MySQL Workbench Alternatives Comparison Table 2026

ToolPricePlatformsOpen SourceBest For
DBeaverFree / Lite $113/yrWin, Mac, Linux (CE)Free multi-database all-rounder
Beekeeper StudioFree / Indie $9/moWin, Mac, Linux (CE)Clean, minimal querying
HeidiSQLFreeWin, Linux, MacLightweight MySQL/MariaDB work
dbForge Studio for MySQLFrom $99.95/yrWindowsDeep MySQL-only tooling
DbGateFree / Premium $120/yrWin, Mac, Linux, Web (CE)Open-source web access
TablePlus$99 one-time / deviceWin, Mac, LinuxNative desktop speed
QueryGlow$79 one-timeWeb (any browser)Self-hosted team access

Why People Look Beyond Workbench

First, the record: MySQL Workbench is not discontinued. Oracle still ships 8.0.x point releases — our MySQL Workbench download and versions guide tracks the current builds. But development has slowed enough that a MariaDB Foundation post on mariadb.org described Workbench as "clearly drifting." It dropped MariaDB compatibility years ago, the UI gets sluggish on large schemas, and there is no web or team-access story at all. If MariaDB is your actual engine, our MariaDB GUI roundup covers tools that treat it as first-class.

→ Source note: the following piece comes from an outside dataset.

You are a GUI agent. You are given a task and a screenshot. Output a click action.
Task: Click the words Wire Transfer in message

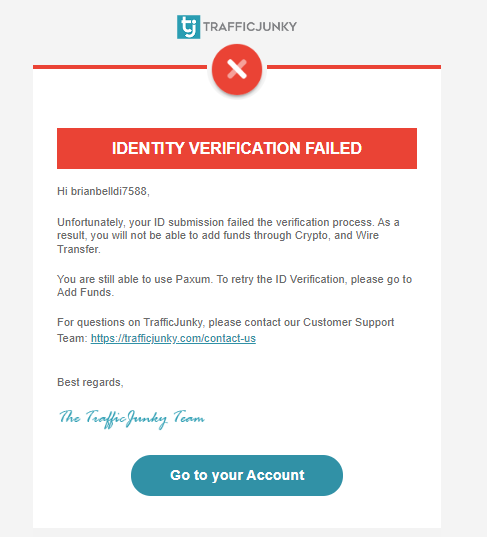pos(218,242)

The 7 Best MySQL Workbench Alternatives, Ranked

1. DBeaver

The default replacement. The free, open-source Community Edition covers MySQL, MariaDB, and 100+ other databases with solid ER diagrams and data export. Con: it's Java-based, so expect a heavier RAM footprint and slower startup than Workbench. Paid editions start at $113/yr (Lite).

2. Beekeeper Studio

The opposite philosophy: minimal, fast, pleasant. The free Community edition handles everyday querying; Indie is $9/mo billed annually. Con: it's a query tool, not an admin suite — no visual schema designer or server administration to match Workbench.

3. HeidiSQL

Free, tiny, and quick — long the favorite of MySQL pragmatists. The big news: it's no longer Windows-only. Native Linux builds shipped with 12.14 (Dec 2025) and macOS followed in 12.15 (Feb 2026). Cons: dated UI and no team sharing — our QueryGlow vs HeidiSQL comparison covers that gap in detail.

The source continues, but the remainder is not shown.